Having learned the hard way, the lieutenant ordered his prisoners to be searched for weapons. While the search was underway, the young officer mounted the nearest APC and conferred with his command post by radio. Moments later he ordered the APCs to resume their advance toward Division 4 and the camp jail, where the vast majority of the remaining prisoners had gathered to surrender.
When the APCs arrived outside the jail, a self–appointed prisoners’ committee assured the victors that all prisoners who had fled to Division 4 were unarmed and would cause no trouble. The APCs then surrounded the Division 4 parade ground while ground troops drew the prisoners into columns, ordered them to sit with arms linked, and recorded their names and serial numbers.
A short while later an APC delivered several of the deserters who had volunteered to help identify the revolt's ringleaders. An angry growl spread through the prisoners' ranks when they recognized George Perkins, Steve Bernstein, Kevin Gaffney, and other Unionist sympathizers. A second APC pulled up with Jack Whiting and a team of security officers whose job was to sort the prisoners according to their degree of involvement in the revolt: combatants, passive supporters, neutrals, and non–combatant thieves.
The identification process continued throughout the morning while the sun rose higher in the sky and temperatures reached the high eighties. No water was offered. Tempers flared and from time to tim
e a prisoner lunged at a deserter who had denounced him as a rebel. A young thief who had fought to defend the revolt spit in the face of his former capo, Frank Brancato, when Brancato accepted classification as a non–combatant thief. While Brancato would be returned to a conventional prison, the vandals who had been the revolt's vanguard faced execution or transfer north to Yellowknife with the politicals.
The vandals' hostility reached a fever pitch when Jack Whiting singled out Jimmy Vega and a half dozen other thieves as combatants. Jimmy seethed with rage but said nothing as long as the Wart remained at the front of the assembled group. But as Whiting paced up and down the columns in his search for rebels, Vega's right hand slipped inside his coveralls, as if hunting for lice. When Whiting came within three rows of him Vega pulled a pair of throwing darts from his waistband and hurled them one after another at Whiting's back. One hit Whiting over the left kidney and penetrated the full length of its four–inch, steel tip, while the other dangled from the back of Whiting's right thigh.

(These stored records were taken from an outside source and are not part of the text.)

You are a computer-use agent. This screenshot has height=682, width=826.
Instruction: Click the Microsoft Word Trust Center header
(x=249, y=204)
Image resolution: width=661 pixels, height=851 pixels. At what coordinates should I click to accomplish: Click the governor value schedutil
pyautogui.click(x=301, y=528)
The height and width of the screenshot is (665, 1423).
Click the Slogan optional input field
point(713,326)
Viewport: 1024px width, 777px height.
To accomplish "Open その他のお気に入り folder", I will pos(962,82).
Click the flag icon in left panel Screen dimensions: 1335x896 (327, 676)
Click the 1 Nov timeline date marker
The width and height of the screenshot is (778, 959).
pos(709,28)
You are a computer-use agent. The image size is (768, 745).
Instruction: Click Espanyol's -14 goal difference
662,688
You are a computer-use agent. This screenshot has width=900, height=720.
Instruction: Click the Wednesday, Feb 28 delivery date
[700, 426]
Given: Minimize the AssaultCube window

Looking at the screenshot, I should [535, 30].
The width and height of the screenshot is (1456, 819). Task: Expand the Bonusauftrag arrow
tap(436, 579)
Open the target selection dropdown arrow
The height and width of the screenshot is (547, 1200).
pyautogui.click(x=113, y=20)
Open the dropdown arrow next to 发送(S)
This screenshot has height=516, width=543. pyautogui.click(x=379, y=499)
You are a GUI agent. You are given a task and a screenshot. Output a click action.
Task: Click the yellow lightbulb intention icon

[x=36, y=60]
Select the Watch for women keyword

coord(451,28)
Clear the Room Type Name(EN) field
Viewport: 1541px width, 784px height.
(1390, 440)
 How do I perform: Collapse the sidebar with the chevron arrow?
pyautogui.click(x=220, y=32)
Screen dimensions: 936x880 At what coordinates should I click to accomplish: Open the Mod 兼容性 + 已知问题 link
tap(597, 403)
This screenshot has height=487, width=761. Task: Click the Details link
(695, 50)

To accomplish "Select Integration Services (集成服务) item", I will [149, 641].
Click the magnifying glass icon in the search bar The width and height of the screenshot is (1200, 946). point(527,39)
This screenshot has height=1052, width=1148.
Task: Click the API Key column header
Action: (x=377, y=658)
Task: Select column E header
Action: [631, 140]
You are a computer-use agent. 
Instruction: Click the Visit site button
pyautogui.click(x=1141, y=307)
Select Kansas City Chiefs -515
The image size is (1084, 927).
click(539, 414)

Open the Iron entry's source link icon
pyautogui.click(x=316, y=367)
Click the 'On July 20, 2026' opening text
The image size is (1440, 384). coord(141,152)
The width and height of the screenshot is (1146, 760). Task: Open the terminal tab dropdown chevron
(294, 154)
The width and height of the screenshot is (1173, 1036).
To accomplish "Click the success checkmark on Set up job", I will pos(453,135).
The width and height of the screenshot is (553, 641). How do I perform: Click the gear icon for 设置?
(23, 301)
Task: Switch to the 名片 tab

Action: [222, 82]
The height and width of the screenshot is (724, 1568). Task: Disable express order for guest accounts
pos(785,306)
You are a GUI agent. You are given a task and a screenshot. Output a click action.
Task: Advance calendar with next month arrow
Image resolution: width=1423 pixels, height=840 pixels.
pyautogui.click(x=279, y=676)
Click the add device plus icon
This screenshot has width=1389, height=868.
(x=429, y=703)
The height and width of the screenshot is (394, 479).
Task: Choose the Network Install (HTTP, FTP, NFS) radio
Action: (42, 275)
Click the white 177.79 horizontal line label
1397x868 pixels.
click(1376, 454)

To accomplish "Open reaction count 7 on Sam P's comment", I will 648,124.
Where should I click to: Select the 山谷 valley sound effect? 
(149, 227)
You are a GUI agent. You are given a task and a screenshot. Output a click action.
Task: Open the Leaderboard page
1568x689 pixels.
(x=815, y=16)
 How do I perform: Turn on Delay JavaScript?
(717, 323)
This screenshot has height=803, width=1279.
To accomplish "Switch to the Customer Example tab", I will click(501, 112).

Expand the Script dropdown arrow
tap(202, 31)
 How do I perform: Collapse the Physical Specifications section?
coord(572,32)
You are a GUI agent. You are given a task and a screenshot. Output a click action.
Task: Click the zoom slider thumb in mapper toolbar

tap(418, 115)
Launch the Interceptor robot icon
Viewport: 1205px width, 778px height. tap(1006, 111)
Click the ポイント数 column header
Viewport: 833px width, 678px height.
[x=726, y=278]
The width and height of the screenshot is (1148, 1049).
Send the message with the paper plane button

Whiting screamed in agony. His face turned dark as he reached behind him to remove the dart from his back and toss it to the ground in disgust. Then he pulled the dart out of his leg and examined it. But as he did, his nose twitched as if he smelled something strange and he held the dart by its fins to sniff at it.
"Oh, my God!" he wailed when he identified the smell. "Medic!"
To his horror, the Wart had discovered that the tip of the throwing dart had been smeared with feces like the blade Brian Gaffney had used to attack Glenn Reineke.